Published on by Wandique

All we are saying is give peace a chance” (John Lennon)

 

Minha geração achava que o rock iria salvar o mundo consoante com os ideais (e imaginário) da contracultura. O que conhecemos na época foi fruto da Guerra Fria : a ameaça do holocausto nuclear pairava monstruosa sobre nossas cabeças (esse disco foi lançado 10 anos depois do incidente da Baía dos Porcos). A influência americana era muito maior que é atualmente aqui em Pindorama e a guerra do Vietnã era tão presente aqui como lá. O pesadelo racial americano era intimidador. A reação dos jovens americanos era contagiante, afinal naquele tempo só existia a “Cortina de Ferro” (quem lembra da União Soviética?) e o “Mundo Livre”. No “Verão da Flor” (1967)  juntamente com o “Sgt. Pepper’s” comia solto a música “San Francisco” do Scott McKenzie que preconizava “toda uma geração com uma nova proposta” (“there’s a whole generation with a new explanation”). E essa nova proposta para salvar a humanidade de suas mazelas rejeitando o  "establishment" era  veiculada pela música, pelo rock. A primeira música anti guerra do Vietnã que me lembro foi “For what it was worth” do Buffalo Springfield em 1967 (esse ano foi mágico, tudo concorria para o Maio de 68 que determinou tudo que nos aconteceu depois).

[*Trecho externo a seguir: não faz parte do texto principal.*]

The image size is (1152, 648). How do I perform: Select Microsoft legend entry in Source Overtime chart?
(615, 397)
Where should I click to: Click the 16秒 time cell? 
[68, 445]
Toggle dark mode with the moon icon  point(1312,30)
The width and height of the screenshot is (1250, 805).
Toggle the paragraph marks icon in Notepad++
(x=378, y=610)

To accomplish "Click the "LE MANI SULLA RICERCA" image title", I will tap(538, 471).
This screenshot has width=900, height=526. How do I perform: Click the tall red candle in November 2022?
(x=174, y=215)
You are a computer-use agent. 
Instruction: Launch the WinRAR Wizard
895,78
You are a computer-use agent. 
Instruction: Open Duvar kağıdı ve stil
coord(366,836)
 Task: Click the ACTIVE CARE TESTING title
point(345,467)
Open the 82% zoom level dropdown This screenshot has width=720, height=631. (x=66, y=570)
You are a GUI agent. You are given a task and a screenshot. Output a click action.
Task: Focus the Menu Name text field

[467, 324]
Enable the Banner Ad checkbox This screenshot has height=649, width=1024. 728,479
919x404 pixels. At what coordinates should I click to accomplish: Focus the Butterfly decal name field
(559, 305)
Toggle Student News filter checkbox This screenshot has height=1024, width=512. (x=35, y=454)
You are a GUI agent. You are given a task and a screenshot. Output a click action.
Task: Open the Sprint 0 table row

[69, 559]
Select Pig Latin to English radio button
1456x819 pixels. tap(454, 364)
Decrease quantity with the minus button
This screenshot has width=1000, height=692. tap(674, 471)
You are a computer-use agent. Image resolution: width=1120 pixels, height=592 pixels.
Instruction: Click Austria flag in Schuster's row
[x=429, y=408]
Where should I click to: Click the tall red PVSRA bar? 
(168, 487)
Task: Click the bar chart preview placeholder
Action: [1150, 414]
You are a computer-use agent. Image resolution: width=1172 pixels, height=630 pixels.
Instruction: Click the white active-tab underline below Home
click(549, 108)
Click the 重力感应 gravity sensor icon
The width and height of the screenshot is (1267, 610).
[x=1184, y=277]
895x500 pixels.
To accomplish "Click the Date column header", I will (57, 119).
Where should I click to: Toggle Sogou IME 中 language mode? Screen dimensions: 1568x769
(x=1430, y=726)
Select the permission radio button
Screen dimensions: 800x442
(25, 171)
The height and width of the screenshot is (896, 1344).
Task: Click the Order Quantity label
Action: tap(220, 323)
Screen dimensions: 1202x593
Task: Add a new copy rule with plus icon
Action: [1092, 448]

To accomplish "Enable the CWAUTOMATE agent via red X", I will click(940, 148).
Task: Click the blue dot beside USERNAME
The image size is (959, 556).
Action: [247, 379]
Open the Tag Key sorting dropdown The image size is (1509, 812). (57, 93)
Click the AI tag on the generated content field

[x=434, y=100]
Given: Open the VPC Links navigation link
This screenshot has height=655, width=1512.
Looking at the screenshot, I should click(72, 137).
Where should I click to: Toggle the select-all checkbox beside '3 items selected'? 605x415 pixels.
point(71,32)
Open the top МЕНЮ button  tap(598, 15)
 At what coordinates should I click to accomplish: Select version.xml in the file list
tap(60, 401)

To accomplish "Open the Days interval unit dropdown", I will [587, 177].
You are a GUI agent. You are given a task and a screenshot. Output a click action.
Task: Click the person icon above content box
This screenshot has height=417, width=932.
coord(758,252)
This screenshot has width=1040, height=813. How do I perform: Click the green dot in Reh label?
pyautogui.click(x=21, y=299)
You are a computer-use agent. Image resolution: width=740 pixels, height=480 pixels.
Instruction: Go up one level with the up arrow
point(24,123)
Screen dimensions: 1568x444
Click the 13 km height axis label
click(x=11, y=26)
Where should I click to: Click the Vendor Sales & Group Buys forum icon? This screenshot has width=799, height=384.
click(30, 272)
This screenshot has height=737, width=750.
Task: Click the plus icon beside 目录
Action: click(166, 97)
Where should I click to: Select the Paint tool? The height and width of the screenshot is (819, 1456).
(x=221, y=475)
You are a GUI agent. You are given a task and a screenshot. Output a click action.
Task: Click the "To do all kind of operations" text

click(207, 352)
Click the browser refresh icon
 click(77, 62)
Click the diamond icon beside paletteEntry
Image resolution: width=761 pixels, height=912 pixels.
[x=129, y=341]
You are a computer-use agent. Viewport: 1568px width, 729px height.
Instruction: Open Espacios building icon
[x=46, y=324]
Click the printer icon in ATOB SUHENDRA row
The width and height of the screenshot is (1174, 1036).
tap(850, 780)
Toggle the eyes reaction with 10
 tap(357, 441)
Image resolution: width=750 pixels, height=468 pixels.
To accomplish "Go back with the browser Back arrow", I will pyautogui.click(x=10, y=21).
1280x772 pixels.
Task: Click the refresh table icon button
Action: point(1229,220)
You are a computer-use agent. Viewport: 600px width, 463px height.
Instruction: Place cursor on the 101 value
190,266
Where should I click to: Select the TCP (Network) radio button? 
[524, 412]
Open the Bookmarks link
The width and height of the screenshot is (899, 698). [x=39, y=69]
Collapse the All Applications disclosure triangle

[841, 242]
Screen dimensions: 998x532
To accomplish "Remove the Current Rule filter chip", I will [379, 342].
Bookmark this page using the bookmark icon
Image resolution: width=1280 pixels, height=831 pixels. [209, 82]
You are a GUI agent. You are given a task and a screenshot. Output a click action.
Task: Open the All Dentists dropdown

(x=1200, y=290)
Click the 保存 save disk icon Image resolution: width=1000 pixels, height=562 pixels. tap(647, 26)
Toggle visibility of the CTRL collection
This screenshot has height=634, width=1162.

E o que tem tudo isso com o Cat Stevens ? Tudo pois ele compos uma música ("Peace Train") nos conclamado à Paz Mundial (muitos outros também fizeram isso mas este post é sobre o Cat Stevens!). Estamos agora em 1971 e depois de um sucesso arrasador (houveram muitos sucessos arrasadores naqueles anos) com “Tea for the Tillerman” (com a reveladora “Father and Son”), Cat Stevens lança essa pérola que é “Teaser & the Firecat”. A capa parece uma ilustração para livros infantis e foi isso mesmo. O disco é maravilhosamente acústico numa época que a guitarra elétrica imperava. Há uma música (“Ruby love”) que é metade em ingles e metade em grego (o pai dele era grego) e temos a participação (não creditada) do Rick Wakeman (que era o tecladista do Yes) em “Morning Has Broken”. “Moonshadow” é a experiência que ele diz ter tido ao avistar um disco-voador (depois ele contou outra história). Mas como o melhor sempre (sempre mesmo?) fica para o final, o disco fecha com a monumental “Peace Train”. Ouçam com o coração que tinhamos naqueles dias quando acreditávamos que tudo iria dar certo. Mas os tempos são outros.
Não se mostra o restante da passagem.